Yesterday I had all these cool plans for the evening, after the Bug's mom came to pick him up. After they left however (after the tears), I found myself disoriented, depressed, feeling waylaid, staring off into space .. struggling to get a handle on how to deal with this... Ugh, I don't even know what you'd call it.
"It rips you apart," Tom said. "That's exactly how it feels," I said. It felt good to know I'm not the only one who has felt this way.
Amid the anguish, it's easy to feel like we're the only one. But in reality, any parent who has ever had to drop off a kid at daycare, and leave while they're holding out their arms, crying, "Don't go," knows what I'm talking about. It's a horrible feeling. Emotionally paralyzing.
••• today's entry continues below •••
If I was a drinker, I definitely woulda poured myself a stiff one. (It was that kind of discomfort » persistent, gnawing, confusing.) But I'm not. So I went to the gym instead. Working out is the only way I know to deal with these kinds of feelings.
I went straight to the dead-lifts (which supposedly recruit more muscles than any other single exercise). And yes they felt good - real good. I kept doing deadlifts (adding weight each set) 'til I could do no more.
Then I moved to other exercises, using different muscles, and continued until I was spent .. 'til I had no energy left to feel anything. It worked. Afterwards I laid in the sauna until I turned into a pile of mush.
Today I don't feel half bad, considering. (It's the good kind of sore.) Kinda numb, which is nice .. cuz that means I don't feel much of anything. (Tom wants me to go for another bike ride today.)
Reality Opposite Expectations
I should note that, the day before the Bug's mom took him on vacation, she called to ask if I wanted to stop by and take him for the afternoon. "Sure," I said. But when I arrived, he didn't want to go with me. Yet that didn't bother me. Not one bit. (You'd think, normally, it would, right?)
I mean, I had no problem with that at all. "He's happy here at his mom's," I thought. "He has all these cool toys to play with. Great." Long as he's happy, I'm happy.
Let me close today on a positive note, by sharing a snapshot from my day with the Bug .. seeing that, yesterday, he laughed more than he ever has.
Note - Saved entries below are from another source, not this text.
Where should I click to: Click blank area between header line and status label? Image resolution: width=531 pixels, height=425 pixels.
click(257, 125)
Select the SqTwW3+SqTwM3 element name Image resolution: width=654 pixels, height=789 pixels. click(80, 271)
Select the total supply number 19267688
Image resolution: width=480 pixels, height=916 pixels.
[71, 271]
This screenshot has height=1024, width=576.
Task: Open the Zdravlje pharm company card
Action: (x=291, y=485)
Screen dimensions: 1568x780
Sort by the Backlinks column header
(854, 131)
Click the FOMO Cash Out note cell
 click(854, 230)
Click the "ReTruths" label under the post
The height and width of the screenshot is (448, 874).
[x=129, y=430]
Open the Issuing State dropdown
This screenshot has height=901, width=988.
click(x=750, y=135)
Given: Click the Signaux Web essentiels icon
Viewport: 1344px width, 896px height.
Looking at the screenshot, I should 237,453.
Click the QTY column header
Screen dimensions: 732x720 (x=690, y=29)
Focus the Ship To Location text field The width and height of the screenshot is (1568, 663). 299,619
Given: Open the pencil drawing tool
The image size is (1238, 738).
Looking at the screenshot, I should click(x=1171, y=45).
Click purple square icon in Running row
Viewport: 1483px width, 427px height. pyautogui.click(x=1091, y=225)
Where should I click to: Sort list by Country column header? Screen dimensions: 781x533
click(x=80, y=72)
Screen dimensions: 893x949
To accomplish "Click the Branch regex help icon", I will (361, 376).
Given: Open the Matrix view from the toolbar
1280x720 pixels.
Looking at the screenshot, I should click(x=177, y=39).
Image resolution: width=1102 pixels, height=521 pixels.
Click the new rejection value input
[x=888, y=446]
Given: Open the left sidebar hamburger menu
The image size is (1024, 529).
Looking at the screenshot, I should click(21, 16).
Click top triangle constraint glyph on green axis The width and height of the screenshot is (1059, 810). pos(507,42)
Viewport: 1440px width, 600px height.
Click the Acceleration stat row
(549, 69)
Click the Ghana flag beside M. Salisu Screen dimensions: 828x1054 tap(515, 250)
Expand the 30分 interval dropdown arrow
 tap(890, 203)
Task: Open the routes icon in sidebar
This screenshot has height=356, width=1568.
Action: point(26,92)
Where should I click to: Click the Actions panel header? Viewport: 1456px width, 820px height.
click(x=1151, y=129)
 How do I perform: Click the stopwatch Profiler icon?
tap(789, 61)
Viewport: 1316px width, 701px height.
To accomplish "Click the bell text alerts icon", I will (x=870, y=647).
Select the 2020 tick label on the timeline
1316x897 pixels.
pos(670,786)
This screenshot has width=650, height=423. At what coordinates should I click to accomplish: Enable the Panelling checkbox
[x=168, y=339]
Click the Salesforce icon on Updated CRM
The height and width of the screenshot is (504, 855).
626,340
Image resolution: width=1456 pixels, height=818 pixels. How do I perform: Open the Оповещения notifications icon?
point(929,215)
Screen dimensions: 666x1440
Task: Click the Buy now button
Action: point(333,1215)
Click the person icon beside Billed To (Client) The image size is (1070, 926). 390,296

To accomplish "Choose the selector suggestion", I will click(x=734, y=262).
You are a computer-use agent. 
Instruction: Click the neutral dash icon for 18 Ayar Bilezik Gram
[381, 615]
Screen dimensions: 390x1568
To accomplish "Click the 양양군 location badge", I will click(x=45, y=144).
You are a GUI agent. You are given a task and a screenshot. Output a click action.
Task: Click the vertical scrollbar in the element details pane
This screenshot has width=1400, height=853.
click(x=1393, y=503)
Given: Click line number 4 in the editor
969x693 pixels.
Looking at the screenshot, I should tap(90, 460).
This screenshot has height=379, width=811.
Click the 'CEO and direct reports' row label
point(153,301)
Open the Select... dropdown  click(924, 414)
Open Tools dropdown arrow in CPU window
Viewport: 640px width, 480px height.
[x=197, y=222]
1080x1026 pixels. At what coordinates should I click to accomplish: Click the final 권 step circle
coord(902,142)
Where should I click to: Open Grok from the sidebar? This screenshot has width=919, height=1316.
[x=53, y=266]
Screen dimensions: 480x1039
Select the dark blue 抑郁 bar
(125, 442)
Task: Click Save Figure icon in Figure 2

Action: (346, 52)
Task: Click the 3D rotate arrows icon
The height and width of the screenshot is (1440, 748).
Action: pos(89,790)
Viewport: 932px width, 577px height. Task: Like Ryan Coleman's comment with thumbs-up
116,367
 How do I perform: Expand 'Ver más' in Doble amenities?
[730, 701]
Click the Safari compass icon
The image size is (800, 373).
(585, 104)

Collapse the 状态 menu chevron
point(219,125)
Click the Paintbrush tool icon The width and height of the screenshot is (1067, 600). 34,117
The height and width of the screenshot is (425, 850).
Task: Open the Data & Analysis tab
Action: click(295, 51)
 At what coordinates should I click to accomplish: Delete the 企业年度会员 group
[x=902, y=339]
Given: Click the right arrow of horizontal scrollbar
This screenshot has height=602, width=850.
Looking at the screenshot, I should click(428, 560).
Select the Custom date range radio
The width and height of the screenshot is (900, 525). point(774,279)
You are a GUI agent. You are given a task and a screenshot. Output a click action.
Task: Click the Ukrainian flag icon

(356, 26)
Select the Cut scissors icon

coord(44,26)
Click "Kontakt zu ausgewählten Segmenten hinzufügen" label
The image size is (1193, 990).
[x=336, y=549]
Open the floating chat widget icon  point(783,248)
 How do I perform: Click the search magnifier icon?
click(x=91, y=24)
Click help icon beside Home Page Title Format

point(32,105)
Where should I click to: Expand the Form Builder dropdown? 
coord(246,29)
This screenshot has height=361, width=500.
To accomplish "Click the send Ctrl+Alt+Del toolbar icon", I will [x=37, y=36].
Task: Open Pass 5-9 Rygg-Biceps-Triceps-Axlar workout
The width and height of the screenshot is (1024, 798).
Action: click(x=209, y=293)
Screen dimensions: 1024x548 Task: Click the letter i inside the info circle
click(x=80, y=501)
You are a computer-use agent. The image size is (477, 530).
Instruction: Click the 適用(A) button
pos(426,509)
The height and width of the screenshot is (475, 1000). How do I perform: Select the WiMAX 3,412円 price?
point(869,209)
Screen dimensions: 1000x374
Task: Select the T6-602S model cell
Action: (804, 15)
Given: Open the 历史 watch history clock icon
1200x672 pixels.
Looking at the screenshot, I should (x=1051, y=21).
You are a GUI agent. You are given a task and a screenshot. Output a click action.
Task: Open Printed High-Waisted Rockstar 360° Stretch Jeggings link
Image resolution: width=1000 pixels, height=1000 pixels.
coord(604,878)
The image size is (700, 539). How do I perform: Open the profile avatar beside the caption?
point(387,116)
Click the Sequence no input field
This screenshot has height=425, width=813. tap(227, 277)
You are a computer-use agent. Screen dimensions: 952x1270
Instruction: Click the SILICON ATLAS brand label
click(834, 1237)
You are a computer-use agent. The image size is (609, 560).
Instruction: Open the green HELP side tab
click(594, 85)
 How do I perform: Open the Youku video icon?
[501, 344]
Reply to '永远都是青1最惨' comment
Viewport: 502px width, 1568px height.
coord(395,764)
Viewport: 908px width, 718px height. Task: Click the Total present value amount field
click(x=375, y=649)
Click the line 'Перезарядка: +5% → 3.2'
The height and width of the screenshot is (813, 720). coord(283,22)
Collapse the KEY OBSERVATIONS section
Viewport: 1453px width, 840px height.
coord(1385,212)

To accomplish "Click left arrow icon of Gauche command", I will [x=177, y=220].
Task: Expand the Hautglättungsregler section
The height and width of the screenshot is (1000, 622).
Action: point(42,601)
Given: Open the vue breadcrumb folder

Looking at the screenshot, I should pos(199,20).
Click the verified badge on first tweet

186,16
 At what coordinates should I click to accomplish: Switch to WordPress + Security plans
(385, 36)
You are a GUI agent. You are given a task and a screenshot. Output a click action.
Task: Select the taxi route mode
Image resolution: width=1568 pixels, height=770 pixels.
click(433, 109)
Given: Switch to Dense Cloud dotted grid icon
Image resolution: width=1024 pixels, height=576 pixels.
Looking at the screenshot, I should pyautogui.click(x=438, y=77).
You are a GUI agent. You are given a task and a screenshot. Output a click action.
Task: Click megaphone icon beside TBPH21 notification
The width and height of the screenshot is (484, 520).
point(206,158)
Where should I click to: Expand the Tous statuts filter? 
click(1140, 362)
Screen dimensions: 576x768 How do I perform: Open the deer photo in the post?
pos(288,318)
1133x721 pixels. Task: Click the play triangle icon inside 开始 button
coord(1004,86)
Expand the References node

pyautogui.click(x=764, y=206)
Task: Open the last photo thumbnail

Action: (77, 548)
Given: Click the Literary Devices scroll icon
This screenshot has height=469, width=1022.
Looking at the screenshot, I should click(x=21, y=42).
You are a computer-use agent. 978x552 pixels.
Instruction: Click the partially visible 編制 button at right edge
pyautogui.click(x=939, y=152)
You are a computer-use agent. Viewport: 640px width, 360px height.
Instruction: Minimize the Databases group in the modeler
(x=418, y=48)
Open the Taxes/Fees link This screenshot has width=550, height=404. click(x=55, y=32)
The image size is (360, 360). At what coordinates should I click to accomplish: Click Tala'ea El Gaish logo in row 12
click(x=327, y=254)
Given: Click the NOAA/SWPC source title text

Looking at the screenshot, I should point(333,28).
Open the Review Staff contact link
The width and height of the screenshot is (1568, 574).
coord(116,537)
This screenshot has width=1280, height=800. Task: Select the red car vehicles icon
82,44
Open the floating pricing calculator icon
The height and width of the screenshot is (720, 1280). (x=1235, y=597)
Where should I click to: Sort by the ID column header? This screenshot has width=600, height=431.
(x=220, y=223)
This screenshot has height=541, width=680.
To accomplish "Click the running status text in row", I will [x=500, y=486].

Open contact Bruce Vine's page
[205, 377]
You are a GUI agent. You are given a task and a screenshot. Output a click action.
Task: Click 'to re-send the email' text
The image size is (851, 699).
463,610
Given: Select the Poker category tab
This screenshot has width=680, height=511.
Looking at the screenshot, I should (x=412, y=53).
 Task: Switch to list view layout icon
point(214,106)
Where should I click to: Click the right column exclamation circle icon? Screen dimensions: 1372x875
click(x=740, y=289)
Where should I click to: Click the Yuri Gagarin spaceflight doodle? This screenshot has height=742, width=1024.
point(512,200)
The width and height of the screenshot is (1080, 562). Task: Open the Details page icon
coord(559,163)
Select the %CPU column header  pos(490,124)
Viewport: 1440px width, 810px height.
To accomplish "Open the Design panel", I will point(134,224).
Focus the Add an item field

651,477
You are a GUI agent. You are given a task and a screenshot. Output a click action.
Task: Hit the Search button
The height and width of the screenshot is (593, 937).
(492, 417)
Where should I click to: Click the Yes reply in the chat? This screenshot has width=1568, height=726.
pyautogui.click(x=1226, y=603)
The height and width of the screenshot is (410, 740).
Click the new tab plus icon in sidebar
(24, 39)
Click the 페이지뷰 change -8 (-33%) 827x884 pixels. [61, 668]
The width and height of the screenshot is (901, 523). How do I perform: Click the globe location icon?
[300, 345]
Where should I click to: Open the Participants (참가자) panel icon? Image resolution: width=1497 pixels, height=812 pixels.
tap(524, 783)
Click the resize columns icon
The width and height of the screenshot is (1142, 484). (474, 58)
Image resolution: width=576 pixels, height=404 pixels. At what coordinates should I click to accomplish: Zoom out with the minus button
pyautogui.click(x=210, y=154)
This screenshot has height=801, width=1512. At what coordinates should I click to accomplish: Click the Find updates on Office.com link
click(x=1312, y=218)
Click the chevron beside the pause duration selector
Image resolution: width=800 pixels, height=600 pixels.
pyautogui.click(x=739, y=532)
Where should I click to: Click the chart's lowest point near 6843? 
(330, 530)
At our local taco joint, he was laying back on one of the bench-seats there, raising one leg, saying, "Smell my foot, dada."
He learned this from when I tried to get him to take a bath last week. Of course, his feet never stink, but I would sniff one foot and make a face (which seemed to bring him great pleasure) and tell him how he needed a bath.
So while we waited for our tacos to arrived, we played a version of the stinky-foot game. And while he laughed, I tickled his belly, which got him laughing so hard he could hardly breathe. (He has a great laugh.)
After lunch, we headed for "the baño" (bon-yo). There he went poops (as usual). But I had to go, too, during which he made a face and asked, "What's that smell?"
"That's dada's poops," I said, matter-of-factly. "Smells like perfume, huh?"
"Dada's poops are stinked up!"
"I don't like it," he said, scrunching-up his cute little nose. "Dada's poops are stinked up!"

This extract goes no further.